This is a message I got from Nathan Barton, chair of the South Dakota Libertarian Party:

South Dakota is very strongly divided into two very different regions (moreso than Montana): East River is Scandanavian-German, corn, hogs, recently high-tech, oriented towards the Great Lakes; almost as much a Scandanavian nation as Minnesota and North Dakota, and has 2/3 of the 750,000 population.  West River has the other third: mostly descendents of internal immigration ("old Yankees", Texans, Coloradoans) and Indians (Lakota) (15% of the population statewide), ranching and some wheat, mining and timber, tourism.  There is a stronger military influence in the west; it is oriented towards Denver and the Rockies, acts and thinks "western" while East River is "midwestern".  East River is flat, with very flat river valleys, and wet: West River is broken plains and mountains (the Black Hills) with big Badlands areas that are virtually empty, and dry.  West RIver has a milder climate, too, than East River or most of the other states around, because of the Hills.  East River is strongly populist, with conservative enclaves; West River is conservative with Demo enclaves in the reservations.  This division effects economy, politics, higher education, everything.  South Dakota is fractured and therefore less regimented than ND, and the very powerful influence of Minneapolis (and Chicago) is diluted by Denver.  South Dakota is rural, although not as rural as your charts make it out to be: Sioux Falls metro area is near 150,000, while Rapid City's immediate urban area is 90,000 (the Black Hills in SD and WY in many ways functions like a very large (120x120 miles), low density (200,000 year-round, 400,000 during Rally) urban area.

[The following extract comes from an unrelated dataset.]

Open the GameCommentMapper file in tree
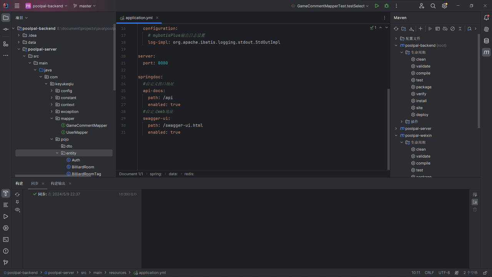 [x=86, y=125]

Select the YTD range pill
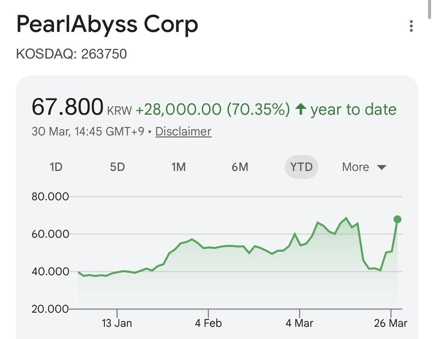(x=301, y=167)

North Dakota, on the other hand, although it has a West River and East River, has a much smaller West River (probably only a quarter of the population) and
is much more heavily Scandinavian and looks exclusively to Minnesota (Denver is too far); if Minnesota is the sixth Scandinavian nation, ND is either
seventh or a colony.  There is of course some strong Canadian influence, and a stronger military influence statewide.  It is wheat and some cattle, very little industry (even compared to SD), and very strongly populist/socialist:  a State Bank, strong prohibitions on corporations, many more local governments which own/operate "businesses.  Because the climate is much harsher than SD, there is a certain "communal" aspect that is missing in SD.  Although rural, the abandonment of rural areas is much greater than in SD, which makes the major cities (Bismarck-Mandan, Fargo, Grand Forks, Minot) more powerful.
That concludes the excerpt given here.